News :: Globalization
U.s. About Face On Patent Law
After long denying poor countries the right to manufacture inexpensive generic AIDS drugs, the U.S. is considering overruling patent law to produce generic Cipro for the treatment of anthrax here.
Cheap, fast, and generic, the U.S. wants Cipro. Anthrax could become a national emergency, the argument goes, and we'll need to make sure we have enough of the antibiotic to go around. And forget patent law, we need to have as many manufacturers as possible making this life saving drug now.
Bayer AG, the current manufacturer and patent holder of Cipro, charges $1.80 a pill for the medication (a course of treatment is two pills a day for sixty days). We need to produce a cheaper generic to ensure that we can afford enough to go around.
U.S. senator Charles Schumer, long an outspoken advocate for removing restrictions on generic drugs, asserted in a press conference Tuesday his belief that the federal government has the authority to overrule pharmaceutical patents in times of crisis. The Department of Health and
Human Services has cautioned against rushing to violate patent law right now, but said that they are prepared to begin manufacturing if current supplies run out. Such a move seems like a logical response to a potential health crisis.
Consider this: since the scare began one week ago, anthrax has killed one person in the United States. In the same period, 42,000 people died of AIDS in Africa. International patent laws prohibit manufacturing inexpensive generic versions of the drugs that have changed the face of AIDS in America, meaning that most people in the world are denied access to them. As their citizens die by the thousands, the governments of South Africa, Brazil, and other countries have had to sue or continually threaten to sue pharmaceutical companies merely to win a reduction in
price of these needlessly expensive life saving medications. Such price reductions do not necessarily increase access to treatment; if $4 a day for sixty days is deemed too expensive for Cipro here, an AIDS drug reduced from $16 to $2 a day for a lifetime is still prohibitively
expensive in a country like Kenya, where the average day's pay is less than one dollar.
Many of these pharmaceutical companies are U.S.-based corporations, and yet no one in the government seems concerned enough about AIDS to overrule patent law and provide for free drugs that could have saved the parents of the over 12 million AIDS orphans in Africa. Last year,
the Africa Growth and Opportunity Act became law after wording that would have allowed generic AIDS drugs was dropped in Congress. According to ACT UP, pharmaceutical lobbying resulted in the provision being stripped from the bill. Ironically, the same legislative body that is
now seriously considering manufacturing generic ciprofloxacin overwhelmingly voted to pass a revised Africa law prohibiting the very actions we today deem necessary here.
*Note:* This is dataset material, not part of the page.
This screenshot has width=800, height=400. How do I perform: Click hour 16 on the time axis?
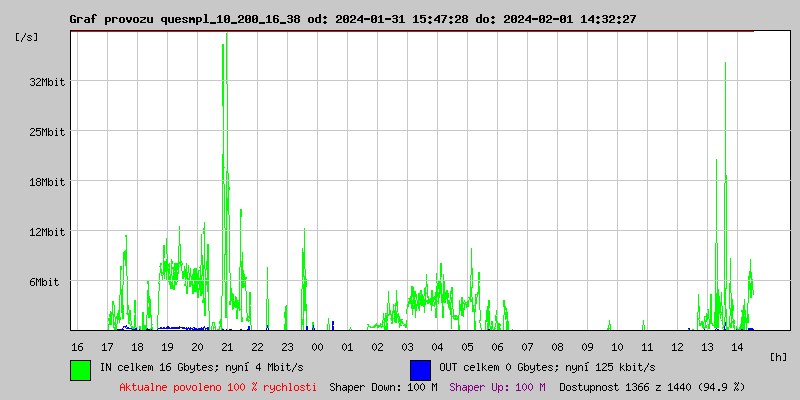(x=77, y=346)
Among the dubious--and comfortless--benefits of tragedy, perhaps most often cited is an increase of compassion and empathy for others. Rarely is the U.S. as a country, and its government in particular, put in a position even approaching that of many of the people routinely made to suffer in the name of "free trade" and profit. It might be too much to expect that the pain felt here now will engender understanding of what others around the world have felt for years as a result of U.S. imperialism and corporate profiteering. However, we can't allow grief and "unity" to stop us from making those connections.